なので、海に出た時に感じる潮風の香りは、二人にとって新鮮な爽やかさを伴っていた。秋から冬に向かいつつある季節で、昼が短くなって夜が長くなりつつある中で、海もまた青さよりも灰色っぽさが濃くなりつつあるようだ。
オスロ峡湾に出てから、エイリーク侯の居場所を探すため、二人は噂を集め始めた。
それこそ、アースの神々のご加護があってのことだろう。エイリーク侯の居場所はすぐに判明した。幸い、二人が下ってきた川の河口からそれほど遠くないところだった。
二人の行動は正しいはずだ。誤ったキリスト教拡大の流れを是正し、正統なアースの教えへと戻す。オップランの村だけではなく、ノルウェー全体の命運がかかっていると言っても過言ではない。正しいからこそ、だからこそ順調に前へ進んでいるのだ。

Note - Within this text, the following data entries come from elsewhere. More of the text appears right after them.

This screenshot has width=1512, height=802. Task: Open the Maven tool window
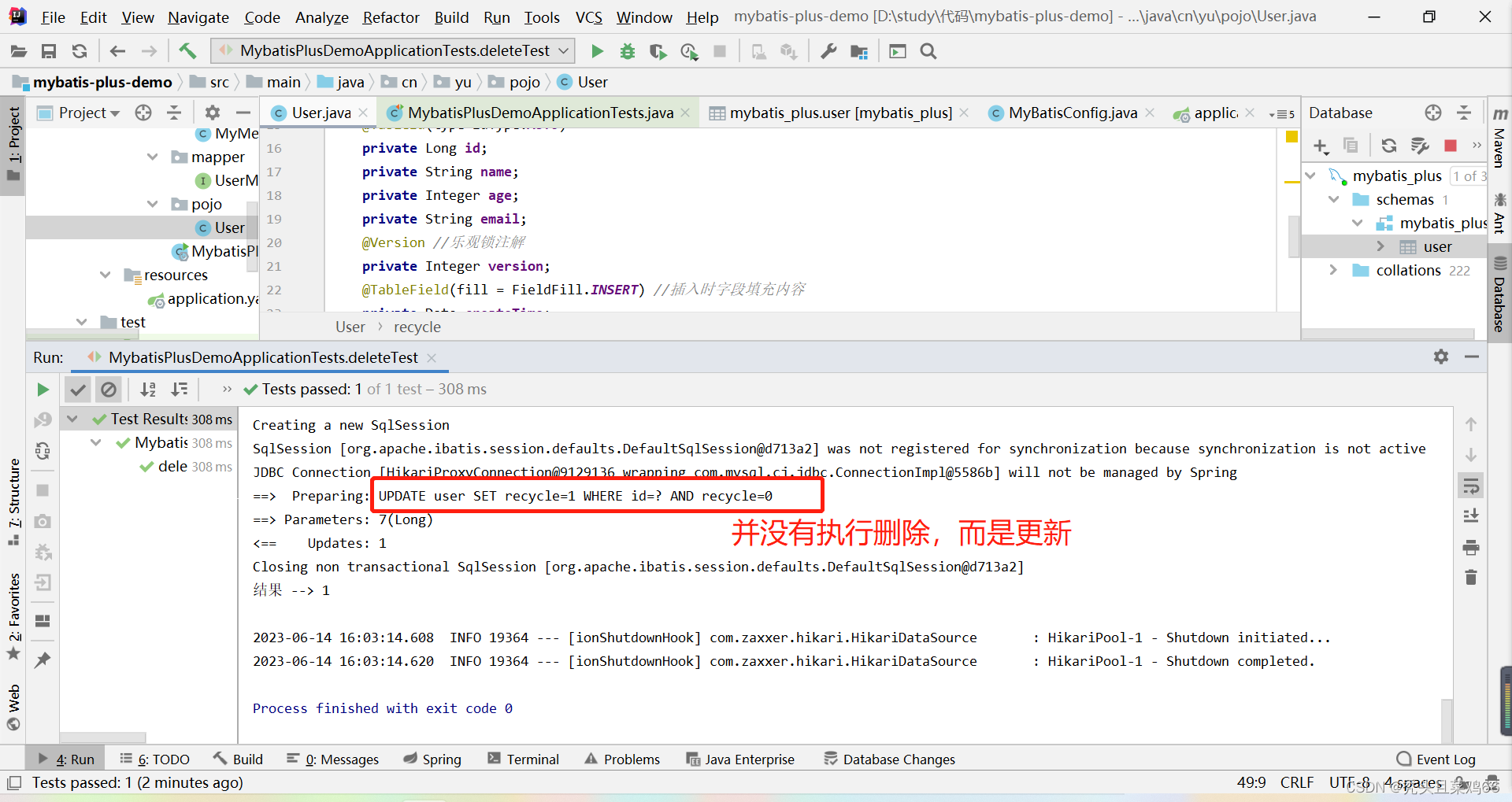click(1499, 146)
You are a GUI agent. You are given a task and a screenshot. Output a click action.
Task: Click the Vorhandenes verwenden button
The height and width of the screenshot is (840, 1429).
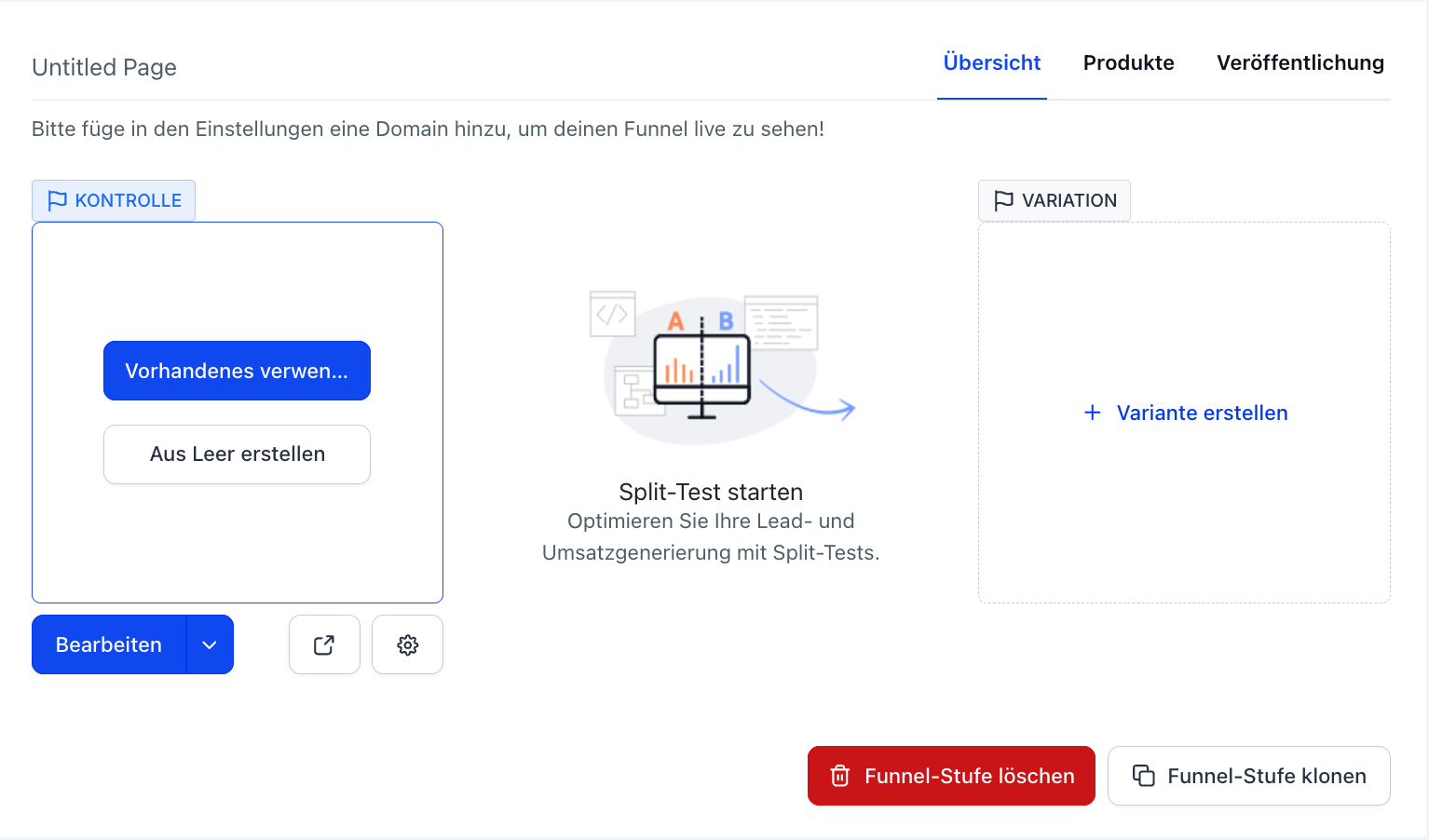point(237,370)
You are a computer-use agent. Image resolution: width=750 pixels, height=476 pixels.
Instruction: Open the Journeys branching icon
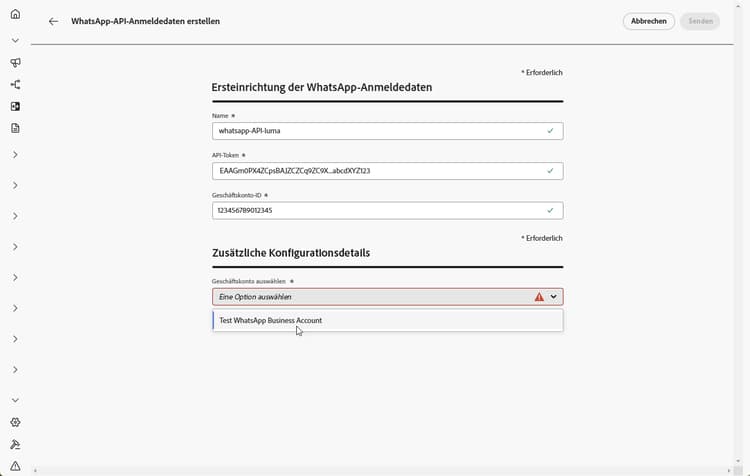(15, 85)
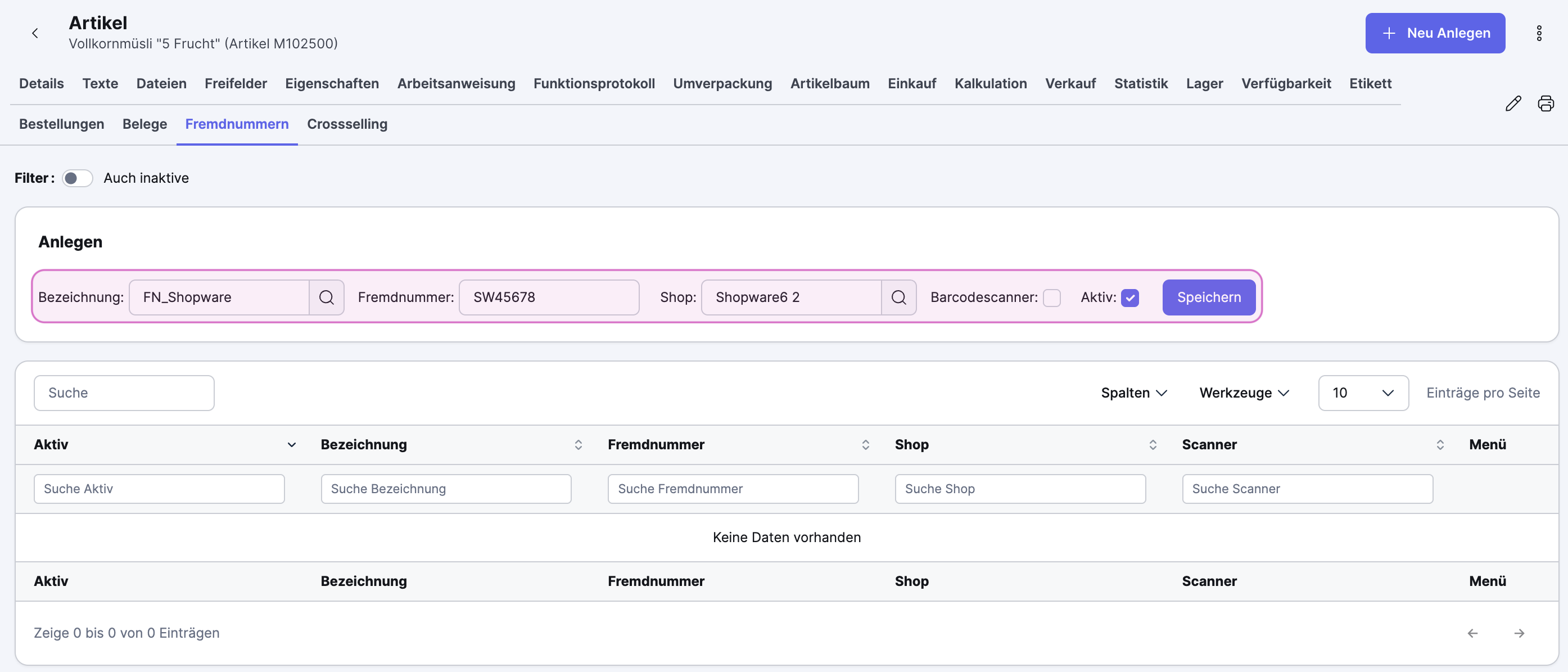The image size is (1568, 672).
Task: Click the printer icon
Action: tap(1546, 103)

「へえ。あれが、長蛇号か。確かに巨大な船だ。あっちにあるのが鶴号、かな? 鶴号も大きいけど、長蛇号の大きさ圧巻だな」
ソールレイヴは薄暗闇の中で片方だけで目を丸くした。
「あんな巨大な戦艦を建造したんだから、確かにオーラヴ王は偉大だったんだろうなあ。キリスト教でさえなければ、もっと偉大として尊敬を集めていただろうし、アースの神々のご加護を受けてもっと長生きもできたんだろうけどね」
何隻もの船が並んで錨を下ろしている中にあって、長蛇号の巨大さはとりわけ際立っていた。
峡湾の民が乗る普通の竜舟は、小型であるが故に機動性が高く、また喫水が浅いために川を内陸奥深くまで遡上できる。それに較べて長蛇号は遥かに巨大であるため、喫水も深そうで川の遡上には向いていないだろうと思われた。あくまでも海上での戦闘で小型竜舟に対して優位に立つことを目的とした戦艦だ。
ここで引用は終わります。